Task description =
Copy the records below word for word, from the line with "Open the Adobe Acrobat extension" to the line with "Screen dimensions: 1667x1098", and give nothing else.
═══ Records for this task ═══
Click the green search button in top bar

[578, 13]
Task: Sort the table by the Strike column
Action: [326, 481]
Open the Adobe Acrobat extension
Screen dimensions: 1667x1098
═══
═══ Records for this task ═══
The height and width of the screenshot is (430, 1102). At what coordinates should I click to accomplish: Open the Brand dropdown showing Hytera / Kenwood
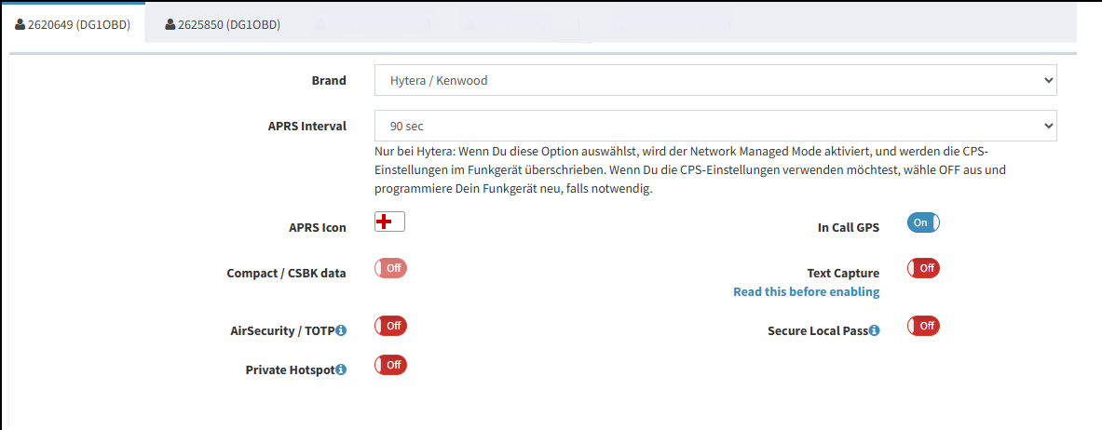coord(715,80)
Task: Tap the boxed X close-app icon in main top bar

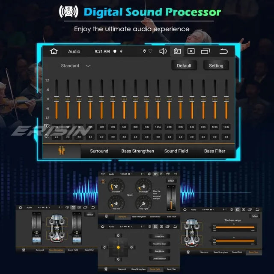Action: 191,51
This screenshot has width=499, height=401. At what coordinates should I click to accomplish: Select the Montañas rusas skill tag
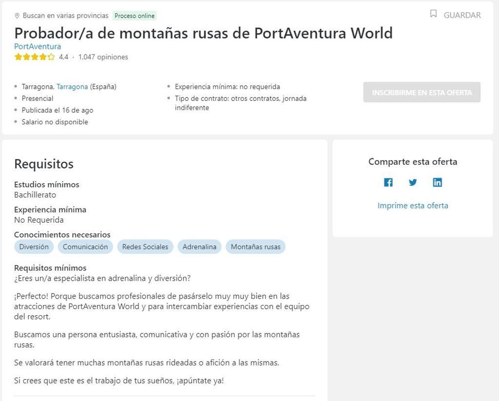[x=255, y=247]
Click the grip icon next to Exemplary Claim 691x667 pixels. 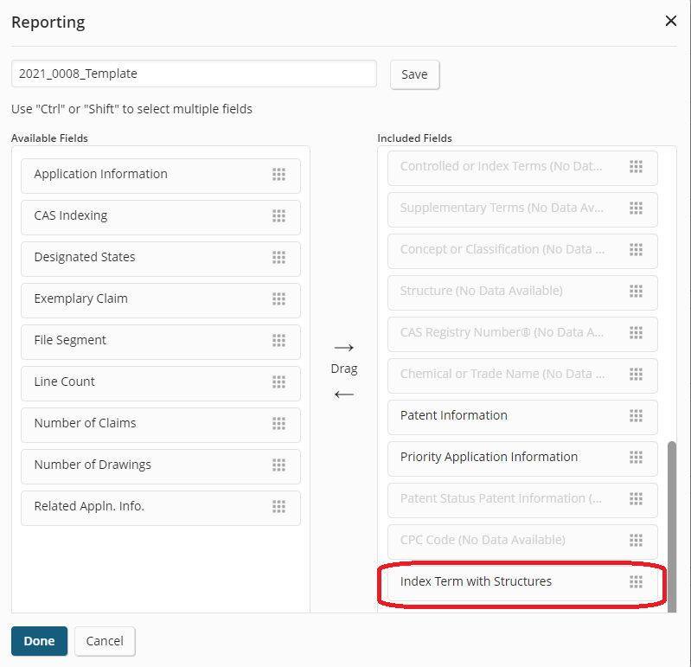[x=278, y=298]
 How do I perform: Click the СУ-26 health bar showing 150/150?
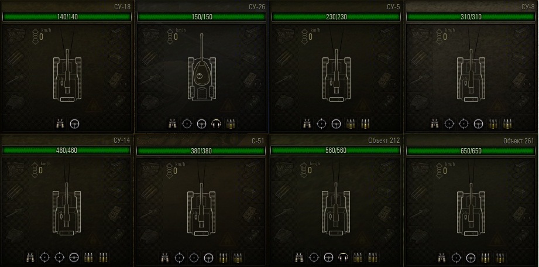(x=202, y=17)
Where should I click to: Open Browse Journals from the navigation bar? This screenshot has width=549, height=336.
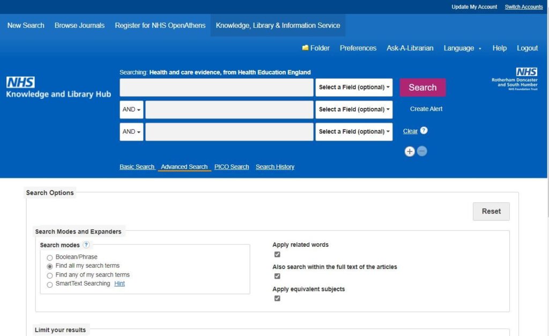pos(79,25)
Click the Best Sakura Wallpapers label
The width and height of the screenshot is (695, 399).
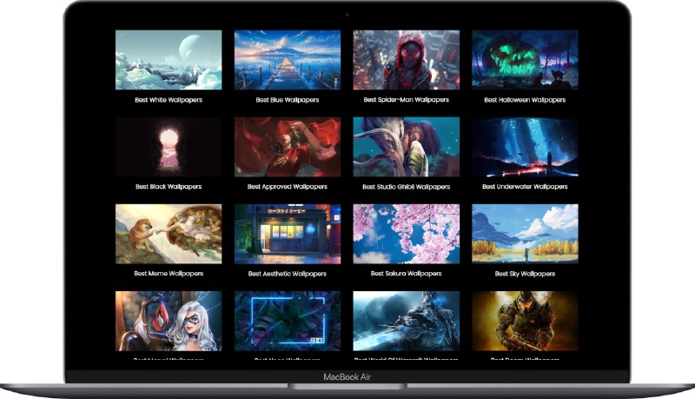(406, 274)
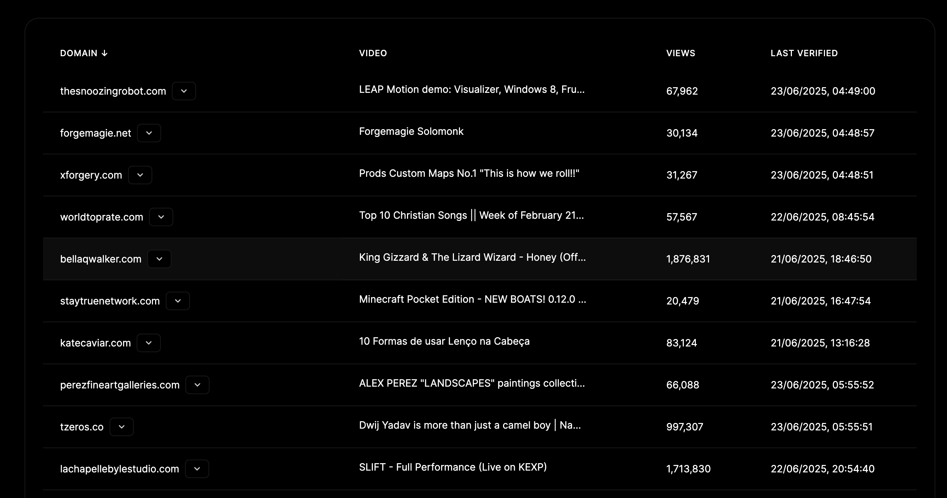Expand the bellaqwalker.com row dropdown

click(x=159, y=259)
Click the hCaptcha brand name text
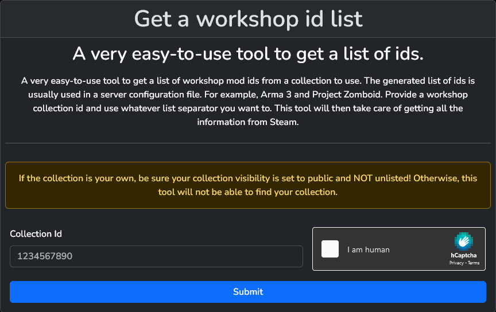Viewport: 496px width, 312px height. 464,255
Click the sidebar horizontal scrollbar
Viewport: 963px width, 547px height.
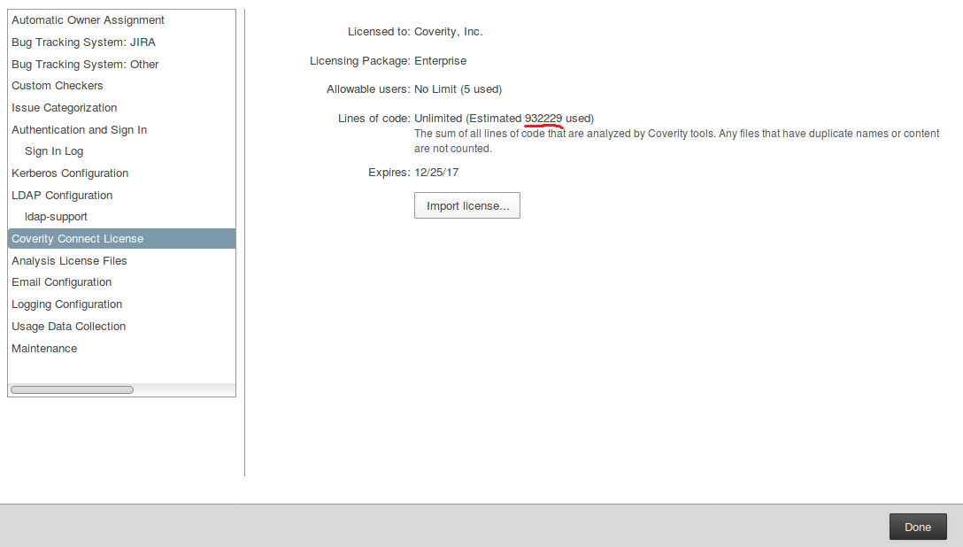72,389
═══
Answer to the problem =
Open the Adobe Acrobat extension
Screen dimensions: 1667x1098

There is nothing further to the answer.